Pan Nalin
Avec Samsara, Pan Nalin n'aborde pas l'Inde comme une banque d'images spirituelles pour public occidental, mais comme un territoire de circulation entre le sacré, le désir, la coutume et la contradiction. C'est une différence essentielle. Son cinéma, traversé par l'Inde autant que par ses déplacements internationaux, aime les récits d'éveil, les figures en transition, les paysages investis d'une énergie symbolique forte. Pourtant, lorsqu'il est le plus convaincant, il ne simplifie jamais cette densité en carte postale mystique. Il travaille au contraire la friction entre l'aspiration et le monde, entre l'élan intérieur et les cadres sociaux qui l'orientent, le limitent ou le déforment.
Pan Nalin est un cinéaste de l'intensité visuelle, mais une intensité qui ne s'épuise pas dans l'image "belle". Sa mise en scène cherche souvent un état de disponibilité, une façon d'ouvrir le récit à des expériences de transformation. Dans Samsara, comme plus tard dans Angry Indian Goddesses ou Last Film Show, cette ouverture peut prendre des formes très différentes : quête spirituelle, réunion féminine tendue entre fête et politique, amour du cinéma vu depuis l'enfance provinciale. Ce qui demeure, c'est la conviction que les images doivent offrir davantage qu'un simple déroulé d'événements. Elles doivent rendre sensible un passage.
Ce passage est parfois personnel, parfois collectif. Pan Nalin observe des personnages qui quittent un état, un lieu, un rôle, une croyance. Il les suit dans cette mutation avec une générosité réelle, mais aussi avec un goût certain pour la stylisation. Cela peut produire des films inégaux, bien sûr, mais jamais inertes. Même lorsque l'équilibre vacille entre ampleur lyrique et évidence scénaristique, il reste chez lui une volonté franche de cinéma, c'est-à-dire de mise en forme du sensible. Dans un contexte où tant de productions internationales s'aplatissent sous le naturalisme mondialisé, cette volonté mérite d'être relevée.

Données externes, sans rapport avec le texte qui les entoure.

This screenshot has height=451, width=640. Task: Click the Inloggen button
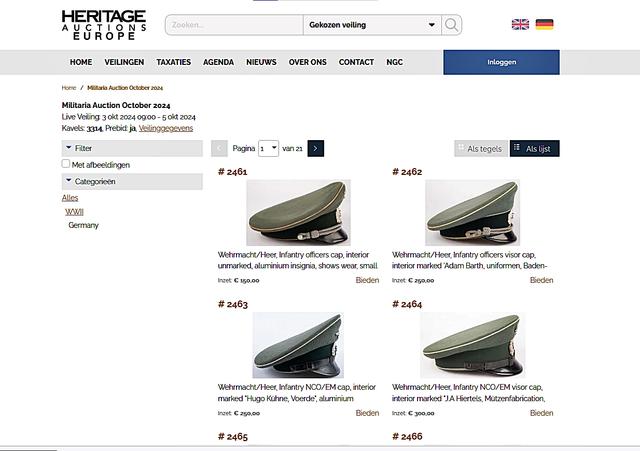click(501, 62)
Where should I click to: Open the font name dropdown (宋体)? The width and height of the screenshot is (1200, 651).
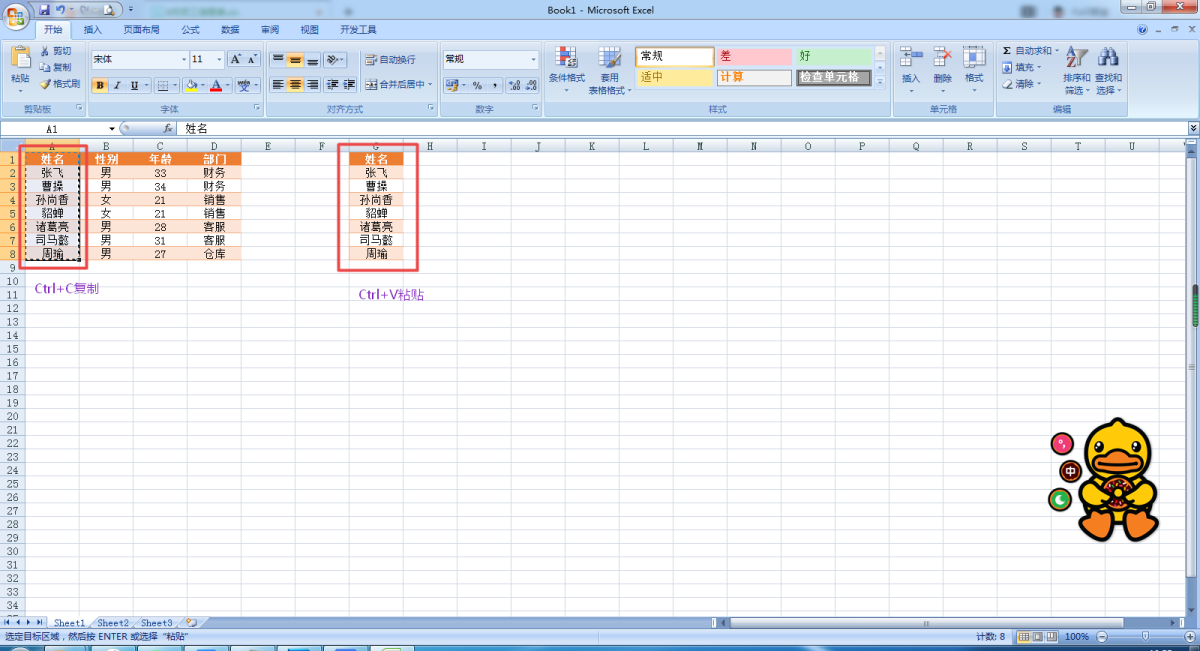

Sa filmographie traverse plusieurs registres, du drame au récit initiatique, avec des inflexions parfois plus ouvertement populaires. C'est un autre aspect intéressant de son travail. Pan Nalin n'a pas peur de l'accessibilité, mais il ne s'y abandonne pas non plus comme à une norme publicitaire. Il conserve un goût pour la texture, pour l'excès mesuré, pour une certaine franchise émotionnelle qui peut rappeler que le cinéma indien ne se réduit ni à l'industrie dominante ni à son contre-modèle festivalier. Il existe entre les deux une zone de création plus mobile, plus traversante, et il l'occupe souvent.
Le rapport à l'enfance et à l'éducation du regard devient central dans Last Film Show, où l'amour du cinéma est traité moins comme une nostalgie cinéphile que comme une expérience de découverte concrète. Là encore, Pan Nalin évite le piège du fétichisme culturel. Ce qui l'intéresse n'est pas seulement la salle obscure comme sanctuaire, mais la rencontre entre un jeune sujet et une machine à images capable de déplacer son horizon. Ce motif rejoint une ligne profonde de son oeuvre : l'idée que voir autrement peut modifier une existence, même si le monde matériel, lui, demeure dur et structuré par ses hiérarchies.
On peut situer Pan Nalin dans la circulation internationale des années 2000 à aujourd'hui, avec des passages par des vitrines comme Cannes ou d'autres scènes de légitimation mondiale. Mais réduire son parcours à ces badges serait manquer ce qui fait sa singularité. Son cinéma vaut surtout par sa capacité à maintenir en tension plusieurs désirs : raconter, éblouir, réfléchir, émouvoir, voyager entre les échelles culturelles sans se dissoudre entièrement dans l'une d'elles. C'est un équilibre instable, parfois risqué, mais rarement indifférent.
Le spectateur de Pan Nalin doit accepter cette hétérogénéité. Il n'y trouvera pas toujours la pureté sévère que certains critiques associent à l'auteur, ni la pure efficacité que réclame le marché. Il y trouvera mieux : un cinéaste qui croit encore que le film peut être un lieu de passage entre les mondes, entre les classes d'expérience, entre les langues de l'intime et du collectif. Cette croyance n'a rien d'innocent. Elle suppose de regarder les traditions sans les momifier, et la modernité sans l'adorer.
Le cinéma de Pan Nalin reste ainsi précieux parce qu'il ose encore une idée expansive de l'image. Non pas l'expansion vide du décor ou du tourisme spirituel, mais celle d'un art qui veut contenir à la fois les corps, les paysages, les croyances, la musique du souvenir et le heurt très réel des contraintes sociales. Peu de cinéastes contemporains acceptent avec autant de franchise le risque de cette ampleur.